Projected funding of all High Cost programs in 2024 (millions)
| Name | Q1 2024 | Q2 2024 | Q3 2024 | Q4 2024 |
|---|---|---|---|---|
| Frozen Price Cap Carrier Support | $2.81 | $2.81 | $2.81 | $2.81 |
| Frozen Competitive Eligible Telecommunications Carrier Support | $91.59 | $88.36 | $88.35 | $88.35 |
| High Cost Loop Support | $61.35 | $57.05 | $56.05 | $54.07 |
| Connect America Fund/Intercarrier Compensation Support | $88.56 | $88.56 | $88.55 | $88.55 |
| Connect America Fund Broadband Loop Support | $224.37 | $219.92 | $258.39 | $282.41 |
| Connect America Fund Phase II | $4.92 | $4.92 | $4.92 | $4.92 |
| Connect America Fund Phase II Auction | $38.70 | $38.70 | $38.70 | $36.60 |
| Incremental Alternative Connect America Model Support | $45.07† | $0.82† | $0.82† | 0.82† |
| Alternative Connect America Model | $2.67 | $42.24 | $42.21 | $42.21 |
| Alternative Connect America Model II | $68.55 | $54.96 | $54.94 | $54.94 |
| Enhanced Alternative Connect America Model | $293.61 | $315.13 | $315.13 | $269.59 $45.54† |
| Alaska Plan Support | $32.08 | $32.08 | $32.08 | $32.08 |
| Uniendo a Puerto Rico/Connect United States Virgin Islands | $16.07 | $12.77 | $10.83 | $10.83 |
| Rural Digital Opportunity Fund | $152.01 | $152.01 | $151.91 | $150.83 |
| Rural Broadband Experiments | $0.52† | $0.50† | $0.39† | $0.39† |
| Mobility Fund Phase I | $6.78† | $6.78† | $6.78† | $6.78† |
| Prior period adjustment | -$6.60 | -$30.37 | $4.69 | -$70.22 |
| Administrative costs | $19.52 | $21.78 | $21.66 | $21.97 |
| Total quarterly funding | $1,090.21 | $1,100.91 | $1,171.22 | $1,069.94 |

† Programs marked with a dagger symbol were funded from the High Cost account, so do not appear in the total funding projection.

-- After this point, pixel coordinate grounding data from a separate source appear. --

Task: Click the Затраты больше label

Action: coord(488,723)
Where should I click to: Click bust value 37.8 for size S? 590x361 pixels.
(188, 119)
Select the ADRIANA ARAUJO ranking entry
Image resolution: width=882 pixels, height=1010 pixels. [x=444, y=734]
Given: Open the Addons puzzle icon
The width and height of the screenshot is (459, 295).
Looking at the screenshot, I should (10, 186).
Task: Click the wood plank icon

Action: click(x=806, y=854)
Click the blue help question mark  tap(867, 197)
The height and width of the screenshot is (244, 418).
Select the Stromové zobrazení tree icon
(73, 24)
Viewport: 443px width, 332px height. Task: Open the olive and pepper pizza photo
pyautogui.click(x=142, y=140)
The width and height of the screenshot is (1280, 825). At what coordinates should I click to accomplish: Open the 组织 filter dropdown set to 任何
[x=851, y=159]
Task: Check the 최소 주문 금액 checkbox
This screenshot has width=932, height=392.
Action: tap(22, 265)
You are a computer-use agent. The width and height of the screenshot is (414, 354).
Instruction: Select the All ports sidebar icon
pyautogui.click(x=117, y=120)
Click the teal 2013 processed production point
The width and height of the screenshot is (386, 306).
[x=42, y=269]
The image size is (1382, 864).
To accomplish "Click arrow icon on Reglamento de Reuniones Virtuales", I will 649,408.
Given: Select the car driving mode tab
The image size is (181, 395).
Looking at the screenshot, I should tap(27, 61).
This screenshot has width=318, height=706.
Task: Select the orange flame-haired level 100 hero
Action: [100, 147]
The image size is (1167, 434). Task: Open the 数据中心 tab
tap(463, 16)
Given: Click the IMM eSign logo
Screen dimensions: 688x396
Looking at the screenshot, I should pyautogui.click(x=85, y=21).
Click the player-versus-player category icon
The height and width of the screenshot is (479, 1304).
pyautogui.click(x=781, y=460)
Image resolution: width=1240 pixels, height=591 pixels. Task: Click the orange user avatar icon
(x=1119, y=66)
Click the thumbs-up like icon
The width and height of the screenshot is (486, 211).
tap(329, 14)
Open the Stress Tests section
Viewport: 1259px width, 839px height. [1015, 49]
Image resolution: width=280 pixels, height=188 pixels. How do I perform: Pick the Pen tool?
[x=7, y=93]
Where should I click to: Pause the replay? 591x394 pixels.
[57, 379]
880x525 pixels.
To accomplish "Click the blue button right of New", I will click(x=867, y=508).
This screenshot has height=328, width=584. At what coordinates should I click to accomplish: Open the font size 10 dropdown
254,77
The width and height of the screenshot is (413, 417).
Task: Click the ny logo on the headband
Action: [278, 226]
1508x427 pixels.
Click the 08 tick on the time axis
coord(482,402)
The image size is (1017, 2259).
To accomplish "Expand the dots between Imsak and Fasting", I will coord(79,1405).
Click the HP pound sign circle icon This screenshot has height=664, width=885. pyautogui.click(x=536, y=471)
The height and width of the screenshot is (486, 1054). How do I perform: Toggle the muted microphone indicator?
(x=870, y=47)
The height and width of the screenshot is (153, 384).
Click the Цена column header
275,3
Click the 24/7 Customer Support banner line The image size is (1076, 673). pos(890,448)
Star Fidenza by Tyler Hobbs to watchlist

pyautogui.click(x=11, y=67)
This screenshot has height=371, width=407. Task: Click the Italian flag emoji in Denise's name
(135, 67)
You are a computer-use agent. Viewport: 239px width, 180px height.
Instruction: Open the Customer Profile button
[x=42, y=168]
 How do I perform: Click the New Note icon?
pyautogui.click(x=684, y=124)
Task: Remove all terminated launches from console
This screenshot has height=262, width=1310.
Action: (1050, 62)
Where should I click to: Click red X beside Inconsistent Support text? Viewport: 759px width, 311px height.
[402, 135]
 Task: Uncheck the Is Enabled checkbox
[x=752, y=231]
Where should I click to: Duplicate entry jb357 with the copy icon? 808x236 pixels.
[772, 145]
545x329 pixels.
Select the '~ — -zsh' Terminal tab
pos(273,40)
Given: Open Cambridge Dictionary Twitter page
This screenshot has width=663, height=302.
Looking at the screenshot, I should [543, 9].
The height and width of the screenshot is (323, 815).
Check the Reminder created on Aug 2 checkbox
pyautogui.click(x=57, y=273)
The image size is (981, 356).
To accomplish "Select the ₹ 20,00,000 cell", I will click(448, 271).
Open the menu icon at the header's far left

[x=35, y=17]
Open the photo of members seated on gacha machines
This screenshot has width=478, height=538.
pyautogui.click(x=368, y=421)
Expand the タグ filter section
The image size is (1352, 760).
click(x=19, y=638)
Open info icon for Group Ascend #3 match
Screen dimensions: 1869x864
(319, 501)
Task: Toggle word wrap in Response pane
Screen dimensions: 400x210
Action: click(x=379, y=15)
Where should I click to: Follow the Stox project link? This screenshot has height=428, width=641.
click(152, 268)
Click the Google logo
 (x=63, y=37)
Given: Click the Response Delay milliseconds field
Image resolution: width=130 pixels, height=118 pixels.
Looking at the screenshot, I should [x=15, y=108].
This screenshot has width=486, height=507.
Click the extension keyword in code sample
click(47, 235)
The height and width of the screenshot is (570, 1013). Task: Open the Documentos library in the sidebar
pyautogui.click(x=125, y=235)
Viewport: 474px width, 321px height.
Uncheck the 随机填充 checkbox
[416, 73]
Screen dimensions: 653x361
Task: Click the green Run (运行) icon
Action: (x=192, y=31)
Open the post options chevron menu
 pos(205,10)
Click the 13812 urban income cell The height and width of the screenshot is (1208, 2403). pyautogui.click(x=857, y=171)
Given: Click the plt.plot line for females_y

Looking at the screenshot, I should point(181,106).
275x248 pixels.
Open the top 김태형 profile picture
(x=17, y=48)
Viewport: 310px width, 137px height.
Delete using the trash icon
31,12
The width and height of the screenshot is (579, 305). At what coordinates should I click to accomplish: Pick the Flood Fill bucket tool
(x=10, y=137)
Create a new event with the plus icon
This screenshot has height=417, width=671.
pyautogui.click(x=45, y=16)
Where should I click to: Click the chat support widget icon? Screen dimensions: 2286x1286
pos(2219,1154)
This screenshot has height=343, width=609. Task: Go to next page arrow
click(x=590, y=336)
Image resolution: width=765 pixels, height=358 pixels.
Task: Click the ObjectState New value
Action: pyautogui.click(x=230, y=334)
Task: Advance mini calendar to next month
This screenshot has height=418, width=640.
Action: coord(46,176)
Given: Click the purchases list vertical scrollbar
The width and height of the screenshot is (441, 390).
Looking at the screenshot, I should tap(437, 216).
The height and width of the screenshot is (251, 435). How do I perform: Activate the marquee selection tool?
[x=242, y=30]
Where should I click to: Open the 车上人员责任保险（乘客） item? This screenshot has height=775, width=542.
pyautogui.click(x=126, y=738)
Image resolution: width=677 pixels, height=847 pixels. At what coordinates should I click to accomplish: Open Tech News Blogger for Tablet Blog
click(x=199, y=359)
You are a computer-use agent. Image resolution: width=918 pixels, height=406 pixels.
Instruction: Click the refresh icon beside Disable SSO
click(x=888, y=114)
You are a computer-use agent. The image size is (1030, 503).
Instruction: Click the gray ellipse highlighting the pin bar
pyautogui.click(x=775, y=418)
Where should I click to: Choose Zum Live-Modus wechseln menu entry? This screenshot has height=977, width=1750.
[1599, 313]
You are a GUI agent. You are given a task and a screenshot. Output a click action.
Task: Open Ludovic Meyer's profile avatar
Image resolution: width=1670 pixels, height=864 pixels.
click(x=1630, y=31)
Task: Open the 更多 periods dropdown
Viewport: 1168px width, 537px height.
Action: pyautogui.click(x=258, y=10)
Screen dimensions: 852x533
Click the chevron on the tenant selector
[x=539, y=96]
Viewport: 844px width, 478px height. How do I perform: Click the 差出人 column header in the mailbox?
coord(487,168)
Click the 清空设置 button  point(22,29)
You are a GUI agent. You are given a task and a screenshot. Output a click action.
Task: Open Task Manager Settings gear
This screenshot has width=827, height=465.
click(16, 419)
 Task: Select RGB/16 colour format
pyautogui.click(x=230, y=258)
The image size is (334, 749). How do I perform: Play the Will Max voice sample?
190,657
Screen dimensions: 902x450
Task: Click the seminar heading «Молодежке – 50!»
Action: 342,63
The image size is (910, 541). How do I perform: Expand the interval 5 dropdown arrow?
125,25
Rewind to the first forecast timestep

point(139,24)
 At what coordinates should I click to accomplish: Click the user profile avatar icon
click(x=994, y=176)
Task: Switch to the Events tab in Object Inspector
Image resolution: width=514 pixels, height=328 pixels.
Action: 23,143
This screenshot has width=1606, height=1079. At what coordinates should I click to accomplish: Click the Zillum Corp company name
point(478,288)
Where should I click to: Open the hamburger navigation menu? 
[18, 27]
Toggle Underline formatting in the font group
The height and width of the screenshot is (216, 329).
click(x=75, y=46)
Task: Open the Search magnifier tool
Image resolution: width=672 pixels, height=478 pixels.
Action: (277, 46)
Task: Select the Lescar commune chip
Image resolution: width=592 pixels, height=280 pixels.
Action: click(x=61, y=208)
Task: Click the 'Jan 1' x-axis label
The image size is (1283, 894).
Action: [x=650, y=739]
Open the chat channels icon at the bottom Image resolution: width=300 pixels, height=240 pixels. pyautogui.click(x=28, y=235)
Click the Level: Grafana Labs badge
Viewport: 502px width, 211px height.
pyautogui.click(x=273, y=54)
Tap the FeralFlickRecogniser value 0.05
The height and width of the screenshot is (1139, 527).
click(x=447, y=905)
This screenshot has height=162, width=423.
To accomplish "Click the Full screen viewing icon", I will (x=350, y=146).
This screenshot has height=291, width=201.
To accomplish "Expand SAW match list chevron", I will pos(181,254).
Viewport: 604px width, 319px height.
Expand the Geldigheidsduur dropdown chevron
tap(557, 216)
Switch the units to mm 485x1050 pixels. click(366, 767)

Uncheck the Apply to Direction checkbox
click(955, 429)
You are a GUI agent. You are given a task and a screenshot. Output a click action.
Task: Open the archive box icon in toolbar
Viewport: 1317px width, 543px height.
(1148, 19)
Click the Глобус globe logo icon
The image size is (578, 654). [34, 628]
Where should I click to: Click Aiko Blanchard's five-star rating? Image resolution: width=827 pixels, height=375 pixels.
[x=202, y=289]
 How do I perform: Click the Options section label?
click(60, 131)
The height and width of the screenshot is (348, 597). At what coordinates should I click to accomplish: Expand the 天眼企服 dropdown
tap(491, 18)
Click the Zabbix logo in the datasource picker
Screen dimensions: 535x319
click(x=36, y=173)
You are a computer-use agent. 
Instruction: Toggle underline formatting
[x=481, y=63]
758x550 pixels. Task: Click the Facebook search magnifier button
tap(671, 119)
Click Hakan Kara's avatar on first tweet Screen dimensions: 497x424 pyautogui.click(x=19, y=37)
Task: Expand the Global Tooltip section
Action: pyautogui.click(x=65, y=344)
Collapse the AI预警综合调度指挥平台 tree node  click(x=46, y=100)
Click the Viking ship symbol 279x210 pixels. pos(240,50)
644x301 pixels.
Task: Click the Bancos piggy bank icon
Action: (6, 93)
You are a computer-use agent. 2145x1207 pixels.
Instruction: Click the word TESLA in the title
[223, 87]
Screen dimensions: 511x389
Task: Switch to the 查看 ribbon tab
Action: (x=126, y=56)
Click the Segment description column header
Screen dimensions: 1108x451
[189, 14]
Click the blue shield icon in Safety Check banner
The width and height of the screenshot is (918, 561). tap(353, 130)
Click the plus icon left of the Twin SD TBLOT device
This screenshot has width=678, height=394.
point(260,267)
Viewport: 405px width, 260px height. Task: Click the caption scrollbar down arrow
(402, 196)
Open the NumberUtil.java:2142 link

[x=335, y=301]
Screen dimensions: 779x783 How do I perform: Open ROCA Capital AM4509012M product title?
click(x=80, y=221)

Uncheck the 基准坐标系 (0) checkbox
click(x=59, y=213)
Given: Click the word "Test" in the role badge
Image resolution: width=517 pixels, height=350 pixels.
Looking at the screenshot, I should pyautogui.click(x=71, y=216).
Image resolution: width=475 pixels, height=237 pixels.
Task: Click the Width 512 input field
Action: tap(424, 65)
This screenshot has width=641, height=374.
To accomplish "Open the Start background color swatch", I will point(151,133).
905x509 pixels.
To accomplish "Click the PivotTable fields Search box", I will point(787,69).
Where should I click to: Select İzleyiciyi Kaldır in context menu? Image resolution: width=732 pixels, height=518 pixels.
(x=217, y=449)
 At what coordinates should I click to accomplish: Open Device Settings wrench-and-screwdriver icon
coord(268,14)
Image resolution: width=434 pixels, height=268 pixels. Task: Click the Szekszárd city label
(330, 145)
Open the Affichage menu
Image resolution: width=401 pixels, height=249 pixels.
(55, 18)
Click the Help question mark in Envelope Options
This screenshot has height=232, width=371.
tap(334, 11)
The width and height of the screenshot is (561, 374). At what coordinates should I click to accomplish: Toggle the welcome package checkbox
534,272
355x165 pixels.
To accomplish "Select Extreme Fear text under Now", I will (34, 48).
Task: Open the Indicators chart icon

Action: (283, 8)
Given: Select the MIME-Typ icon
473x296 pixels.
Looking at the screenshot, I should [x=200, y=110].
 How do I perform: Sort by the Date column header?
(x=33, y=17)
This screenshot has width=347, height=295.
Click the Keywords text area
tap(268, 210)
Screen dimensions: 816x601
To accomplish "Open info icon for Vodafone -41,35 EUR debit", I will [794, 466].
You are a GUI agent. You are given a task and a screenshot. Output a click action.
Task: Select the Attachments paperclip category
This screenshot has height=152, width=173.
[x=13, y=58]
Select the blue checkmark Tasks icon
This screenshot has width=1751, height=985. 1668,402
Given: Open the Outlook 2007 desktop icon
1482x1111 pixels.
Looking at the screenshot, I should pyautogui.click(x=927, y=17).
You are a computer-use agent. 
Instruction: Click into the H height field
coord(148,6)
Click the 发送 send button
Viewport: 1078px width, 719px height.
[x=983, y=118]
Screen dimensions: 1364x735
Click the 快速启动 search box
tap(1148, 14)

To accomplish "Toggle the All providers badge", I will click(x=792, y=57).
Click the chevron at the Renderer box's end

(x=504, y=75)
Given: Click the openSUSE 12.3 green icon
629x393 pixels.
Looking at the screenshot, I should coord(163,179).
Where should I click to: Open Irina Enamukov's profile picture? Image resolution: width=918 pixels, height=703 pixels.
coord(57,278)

====Proposed High Cost programs====
Some programs have been proposed, but not yet implemented.

- Mobility Fund Phase II - In 2017, new FCC chairman Ajit Varadaraj Pai promoted this fund as a way to expand 4G broadband access to rural areas. He wanted to bridge "the digital divide between rural and urban areas" by working on "expanding broadband options". Pai believes that there is waste occurring between the private and public sectors as private capital is already being given to areas in order to build out networks. However, some of these areas are still being subsidized. Pai intends to make sure that broadband accessibility is included in an infrastructure bill to come. The proposed program for $4.53 billion over 10 years, but was canceled in favor of the 5G Fund for Rural America.
- 5G Fund for Rural America (5G Fund) - A planned fund to build out 5G wireless service via a reverse auction.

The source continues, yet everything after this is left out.